▸ SOURCE DOCUMENT
######
# Rainy morning Ride, cant win!!!, help



## Muaythaibike (Oct 26, 2007)

Well this morning I woke up and looked out the window. Looked like it rained overnight. But no rain was falling. So I decided to bike to the train stop. Lucky me, once I left it started raining. Now I hate to ride in the rain and HATE it even more when I am dressed for work. The worse part for me is the wet stain on my butt from the rear tire. So I decided to position my glove on my seat to protect my back side. It worked but I was afraid of loosing my glove.

No I dont want to install perminant fenders. What else can I do?


----------



## marc180 (Feb 2, 2006)

*move to the desert*

commuting and bad weather is just a part of life. personally, i'd rather ride my bike than file into the subway with the other ants. i guess it's a choice you have to make for yourself. 

what's so wrong with fenders anyway? they're cheap, easy to install and even make some bikes look better IMO. you can try the removable seatpost clamp fenders, but what will inevitably happen is you'll go to work in dry conditions and leave them at home. then, it will rain during the day and you'll get wet on the way home. 

there are no bad conditions, just inadequate gear. this goes for almost any outdoor activity and just about all weather conditions (minus hurricanes, tornadoes, mt everest, storms of the century, etc).


----------



## lx93 (Jun 14, 2007)

Plus they make a bike less attractive to thieves, from what I hear.


----------



## MB1 (Jan 27, 2004)

Race Blade Fenders.

http://www.amazon.com/SKS-Race-Blade-Fender-Set/dp/B0009S6TQ2?tag=dogpile-20


----------



## Muaythaibike (Oct 26, 2007)

Guys, here is my point! I do not want to spend any more money than I have to on my bike. I am finding that this sport can quickly put a big hole in your pocket. Equiptmen, gear, it never ends... Iam trying to solve a problem the easies way without attaching fenders perm. fenders to my bike. IMO fenders are ugly.... And no I have no intention of commuting in storms... Not my thing...
######
▸ EXERCISE GOAL
Answer these from the forum thread about riding in the rain:
1. What did Muaythaibike put on the seat to keep the back side dry?
2. Which fenders does MB1 name?
3. According to lx93, to whom do fenders make a bike less attractive?

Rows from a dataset
######
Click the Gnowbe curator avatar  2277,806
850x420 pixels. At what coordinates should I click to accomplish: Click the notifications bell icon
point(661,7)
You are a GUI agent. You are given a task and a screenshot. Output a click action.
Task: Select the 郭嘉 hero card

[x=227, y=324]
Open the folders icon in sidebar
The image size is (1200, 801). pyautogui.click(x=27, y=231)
######
▸ WORKED SOLUTION
1. A glove
2. Race Blade Fenders
3. Thieves